甚至不能让库藏大使知晓。我们计算过,这笔钱不算多,却也不算少,总数在六十万银元之间,而番商敬献的租地费用,以及香木的税额,正好补足了,六十万银元的缺额。“
对于杨雄说的话,云昭是相信的,对于偌大的一个朝堂来说,确实需要一些隐性的收入,用来支付一些不足为外人道的费用。
这些费用可能是补偿,可能是收买,也可能是策反,总之有非常非常多的需要。
这样的费用支出,云昭这里也有,数额甚至远超国相府。
大明国太大了,里面的事情也是五花八门,对此云昭深有感悟。
“陛下,自从韩大将军遵从陛下之命封锁了马六甲之后,陛下可否知晓,在马六甲之内的广袤地区,还存在着数量不少的番人。
这些番人不能通过马六甲离开大明疆域,只能在大明疆域之内辛苦求活,由于没有通商堪合,他们不能正大光明的去广州市舶司交易,只能选择留在这里与国相府进行秘密交易。
原本,这点钱财还没有被国相府看中,可是,这些人之所以能留在马六甲海峡之内,完全是因为他们占据了很多盛产香木的岛屿。
国相府不希望把这些人全部灭杀,还希望这群人可以继续开发各个岛屿,为国相府进一步开发南洋各个岛屿起到积极作用。”
当下,我大明缺少的就是敢于下海的猛士,微臣以为,与其让大明那些对海洋一无所知的农夫们冒着生命危险去探查海岛,不如利用这些人去做这样的事情。
这是一个一举两得的好法子,微臣就下令这样做了,准许他们在此地,以及对面的濠镜借用我大明的一方土苟活而已。
再过一些年,等这些人年老体衰之后,自然就会销声匿迹。
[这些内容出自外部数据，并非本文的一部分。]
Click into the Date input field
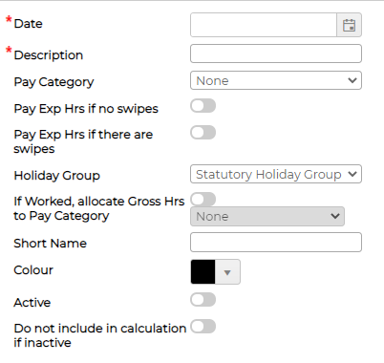 264,25
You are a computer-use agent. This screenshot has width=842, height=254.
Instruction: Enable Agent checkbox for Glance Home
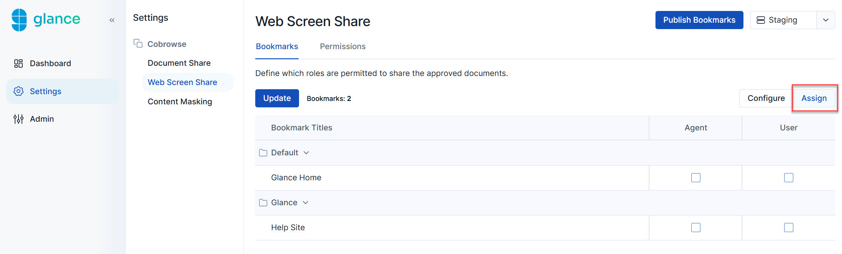tap(695, 178)
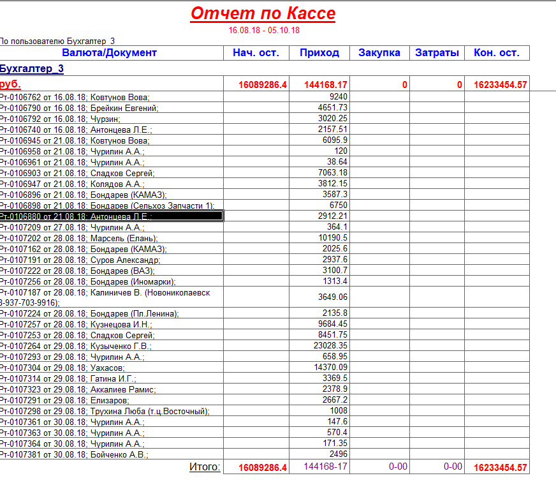Open document Рт-0107381 Бойченко А.В.
The width and height of the screenshot is (556, 485).
(75, 455)
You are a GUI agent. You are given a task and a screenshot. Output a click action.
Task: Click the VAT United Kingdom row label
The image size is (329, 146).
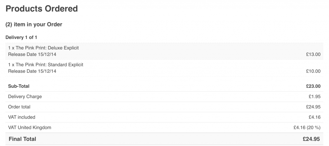[30, 128]
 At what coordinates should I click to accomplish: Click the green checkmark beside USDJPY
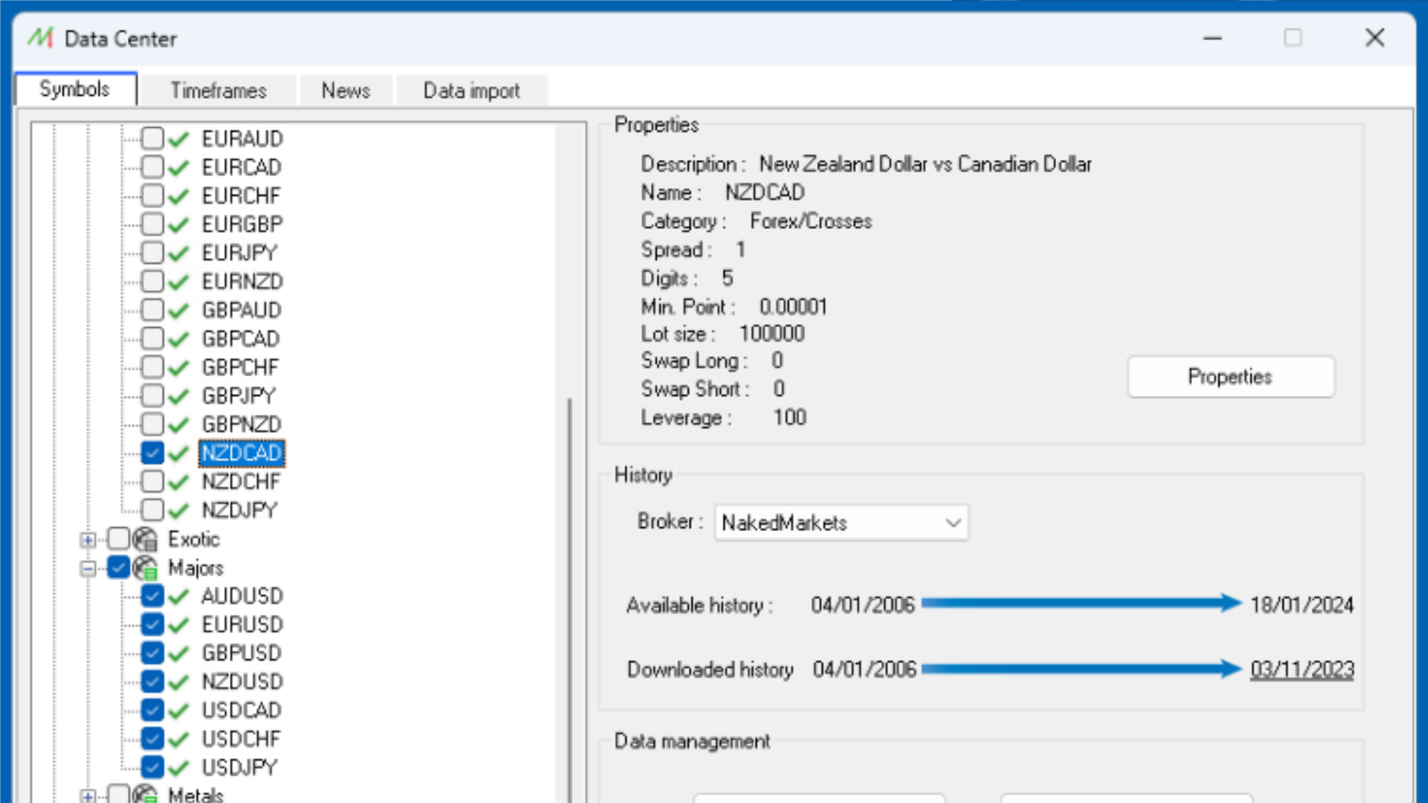tap(179, 767)
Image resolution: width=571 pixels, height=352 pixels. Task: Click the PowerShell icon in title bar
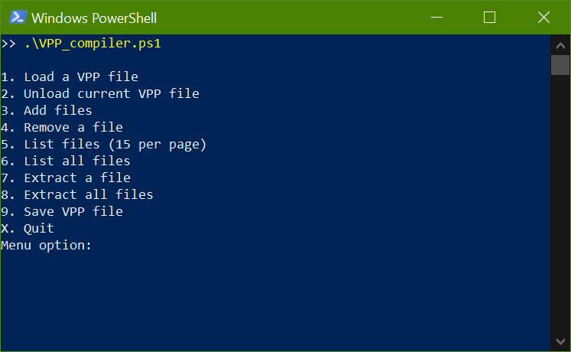point(18,17)
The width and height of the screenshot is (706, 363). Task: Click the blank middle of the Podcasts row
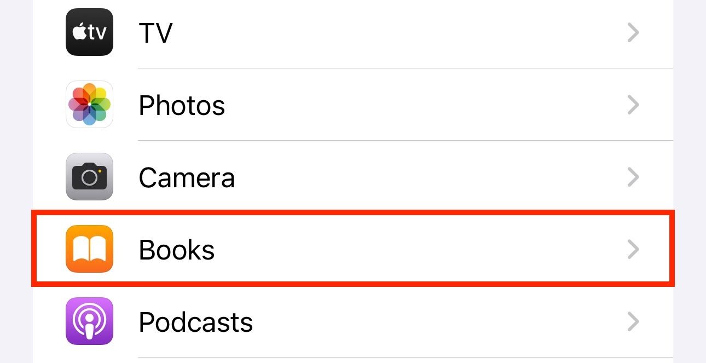(410, 321)
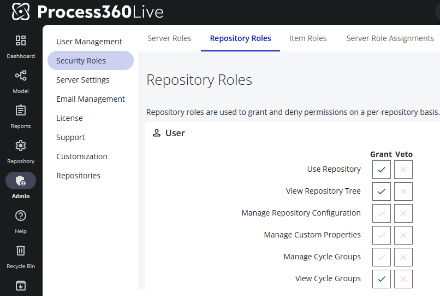440x296 pixels.
Task: Toggle Grant checkbox for Use Repository
Action: click(x=382, y=170)
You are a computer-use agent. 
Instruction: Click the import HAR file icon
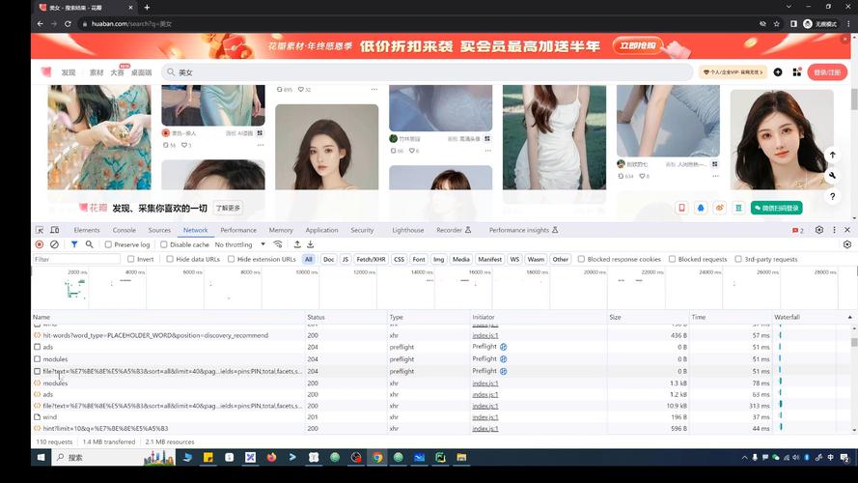pos(297,244)
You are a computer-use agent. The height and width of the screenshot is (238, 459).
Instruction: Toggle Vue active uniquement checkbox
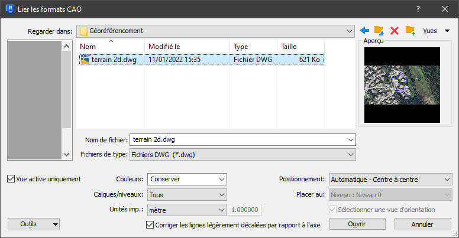[12, 179]
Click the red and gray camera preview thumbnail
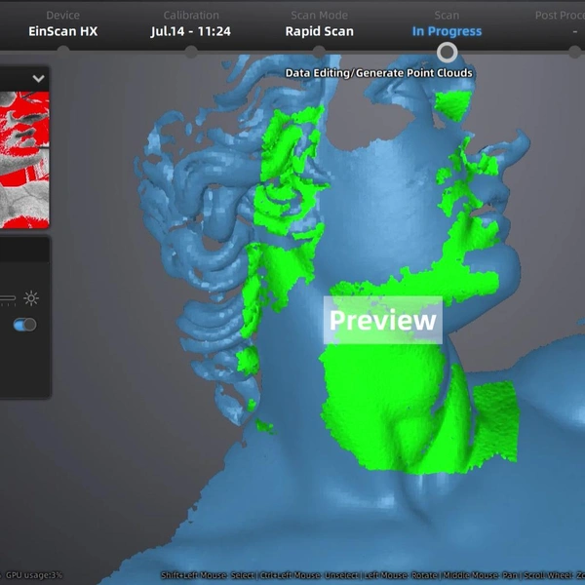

”
云昭摇头道:“你应该明白,朕不允许大量的收留异族难民,此前,在奴隶的使用问题上朕退让了一步,没想到你们走的远比朕想的远。
这不该是你杨雄一个人的主意,却又不像是张国柱这个老实人的办事策略,更像是你与徐五想等人的策略。
现如今,我大明确实缺少一些专门的人才,对我大明有积极意义的人自然是可以大规模引进,但是,那些人指的是欧洲的学者,高级工匠,以及他们的家属,而不是这些类似海盗一样的冒险者。
朕知道你们是怎么想的,觉得我大明已经强盛到了这个地步,就应该张开怀抱,海纳百川,接收任何想要进入大明的人,唯有如此,大明才能在短时间内强盛到极致。
可是,你们想错了,就因为强汉接纳了匈奴移民,后来才有了西晋被灭的惨事,才会有五胡乱华的黑暗时代。就因为盛唐接纳了西突厥,才会埋下五代十国的隐患。
大明不急!
朕以为,只要我们能够继续保证大明百姓丰衣足食,我们迟早会有足够的人手。
如果让朕在短时间内强盛,与一步一个脚印持久强盛之间,朕选后者。
朕迟早会成为千古一帝,你们也必将千古流芳,急什么呢?”
杨雄瞅着云昭沉默片刻,还是固执的抬起头看着皇帝道:“陛下已经有了倒行逆施的前兆!”
云昭愣住了,长久之后才道:“为什么这么说呢?”
杨雄咬着牙道:“大明已经开始分裂了,海陆两国,将成为大明的祸乱之源泉,云氏子孙将刀兵相见,而祸根便是陛下亲自种下的。
我弘农杨氏不是不能下海,而是担心如此大规模的下海,就会削弱大明本土的实力,主张遥州的野心,就算遥亲王这一代不会,陛下难道可以保证他的后世子孙也不会如此吗?